Time for another sketch book update and staying with the equine theme.

Page 2 is a quick study of a Shetland pony. The drawing is based on one of my own photos that I took when I was invited to visit and have a look around at the Mare and Foal Sanctuary near to Newton Abbot (Devon), back in 2015.

As this was my second drawing my confidence with my rendering skills had improved.

Again, I used the same tools that I used in the horse head drawing.

This time, because the Shetland is quite small, I decided to draw the whole of the pony.

Also, she is in her winter coat. So this was a good opportunity to practice longer hair. The rendition of her mane didn’t go as well as I had hoped, but it is still OK.

Drawing size is 15x10cm (6×4 inch), so quite small. But I’m happy with just doing these small images at the moment. They are not too daunting or overwhelming. Being able to complete them in a few hours I get a feeling of satisfaction.

Also by using a sketch book and not single sheets of paper. There is not the pressure to create a masterpiece. If I was to do the drawings on individual sheets, it would feel like they would then need to be for sale.

In addition, they feel more personal because they are in my sketchbook, and they are for my benefit.

I must mention, that when working on this study, I dug out one of my most favourite and useful reference books, An Atlas of Animal Anatomy for Artists If you are starting out with drawing animal subjects, especially horses, then this book is a MUST! (OK, that just my opinion).

Sketch book up date – The drawing

OK, enough of the chatting, here is my little Shetland Pony study.

Pencil drawing of a Shetland Pony by horse/equine artist Stuart Fowle.
A little study of a Shetland Pony in y sketch book.

New sketch book

There is something magical and also something daunting about starting a new sketch book.

So I got myself a couple of A5 Winsor & Newton heavy weight wire-o sketch books.

50 sheets of glorious 170gsm white paper. Large enough to do a decent drawing or study, but small enough to be able to carry around.

What did I decide to do as my first drawing? Also what was the goal of the drawing? Not all drawings need a goal, but this time I felt I had a goal to achieve.

I’ll be honest, I’ve not put pencil to paper for quite some time. So I wanted a little project that I could just play with rendering texture, hair and eyes, with no pressure to create a masterpiece.

It had to be a horse subject. I have lots of my own reference material taken over the previous years (this study is based on a photo I took at the Westpoint Equestrian Fair 2019).

While it was a little daunting to put pencil to paper. I was surprised at how quickly my method of drawing and rendering detail came back to me, and quite relieved at the same time!

Some technical notes.
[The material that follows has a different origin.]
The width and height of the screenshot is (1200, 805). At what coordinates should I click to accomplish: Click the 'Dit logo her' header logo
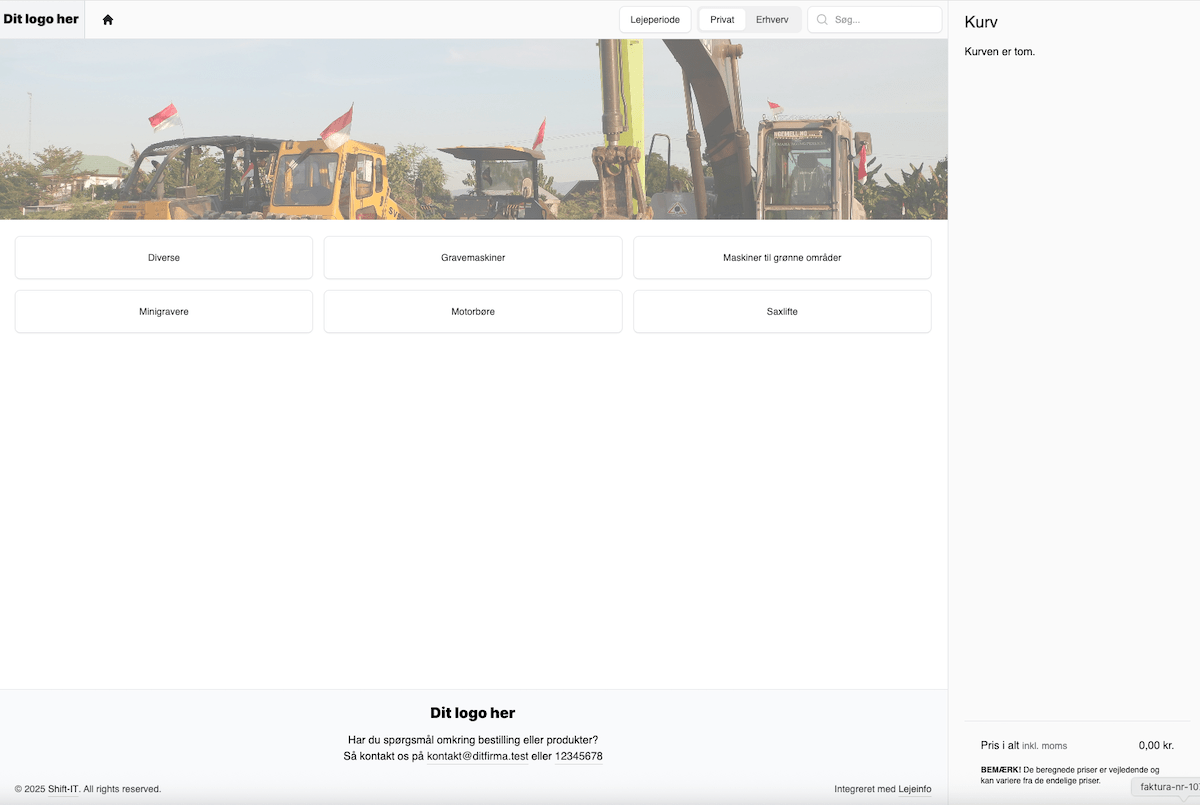point(41,19)
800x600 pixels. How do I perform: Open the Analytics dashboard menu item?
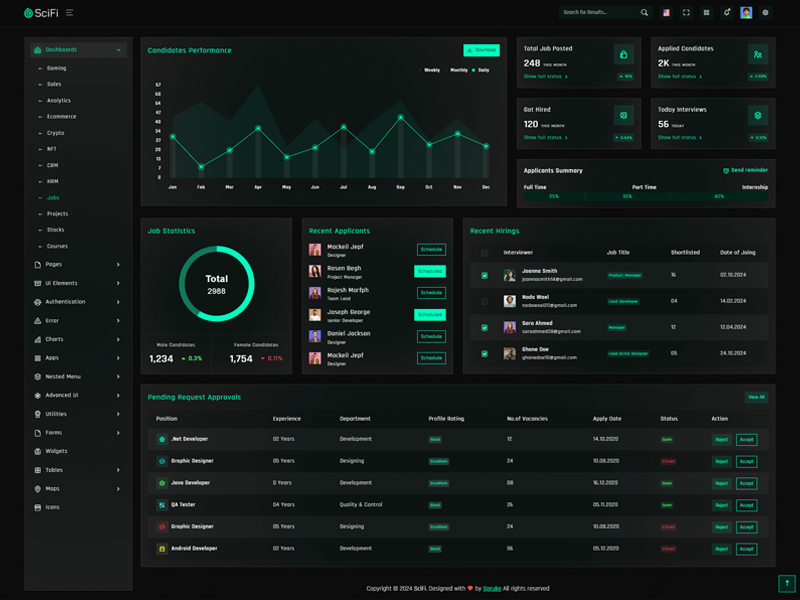click(59, 100)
I used the grid method to sketch out the horses head. I use this when doing commissions or when I need to get the proportions correct.

Pencils used were a .05mm mechanical pencil, with a HB lead. Also used a 2B and 4B Staedtler Mars technico clutch pencils.
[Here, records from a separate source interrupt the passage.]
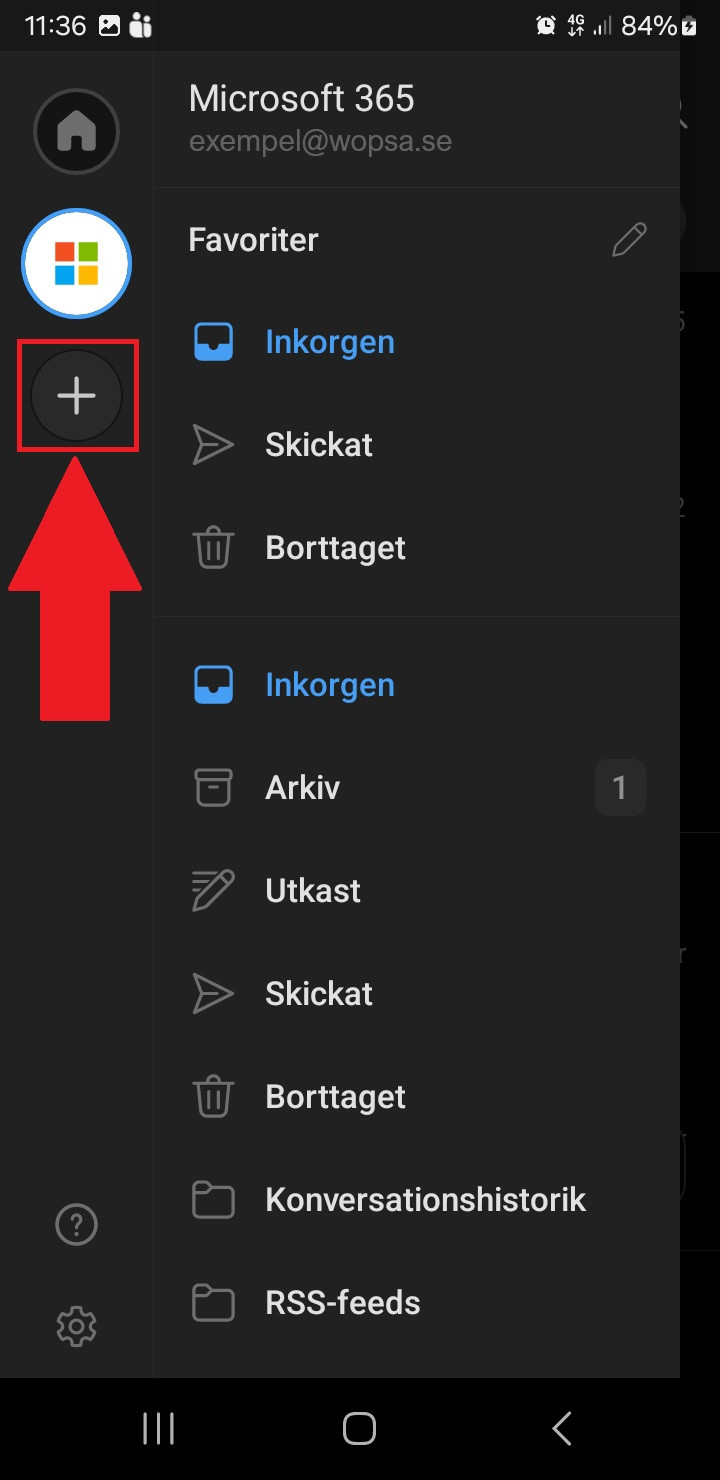
Task: Open the RSS-feeds folder
Action: coord(342,1303)
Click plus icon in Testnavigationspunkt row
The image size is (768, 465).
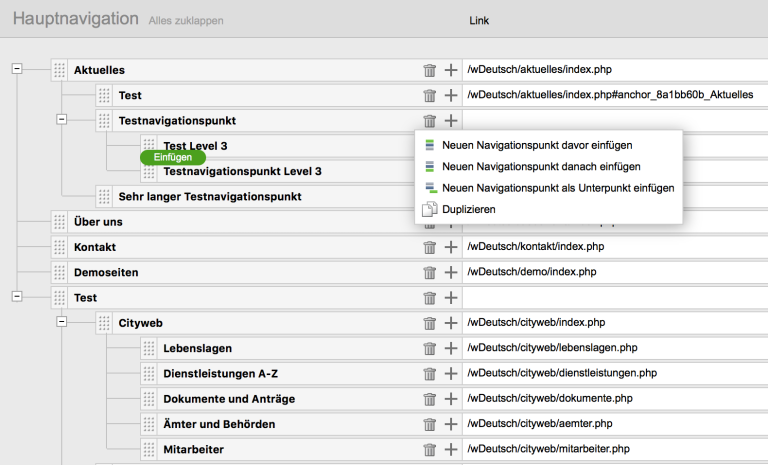(x=451, y=121)
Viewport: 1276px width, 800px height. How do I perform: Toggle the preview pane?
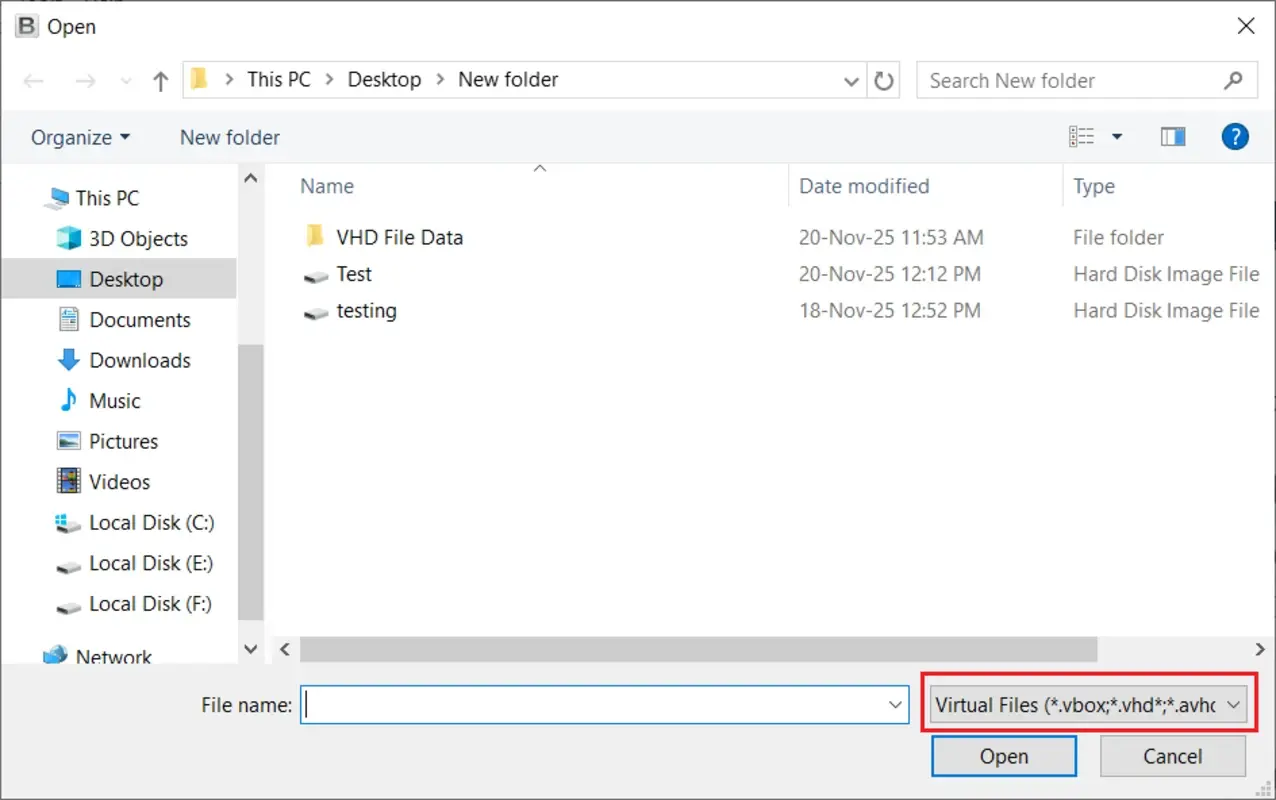point(1172,136)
Erasers used included Staedtler eraser and Tombow erasers, plus some old blue-tak for lifting off graphite.

There is no blending used in the study. I’m not keen on doing too much blending with graphite. I feel that with smoother papers, it tends to not work so well.

Plus blending makes the graphite more permanent by ingraining it in to the paper. This then makes it harder to erase or lift out. I’m always going back and forth adding darks or making areas lighter as the drawing progresses.

Anyway, enough of the chit chat, lets see what I drew as my first study in my new sketch book (Note photos taken on an iPhone6, so not the greatest). Drawing size is 10x15cm.

Work in progress picture of my irst study in my new sketch book.
Work in progress. You can see the mechanical pencil, eraser, Tombow eraser and blue-tak.
Work in progress photo of horse head study in my new sketch book.
Work in progress. You can see the texture and detail starting to appear,
Horse head drawing finished, dated and signed. First drawing in my new sketch book.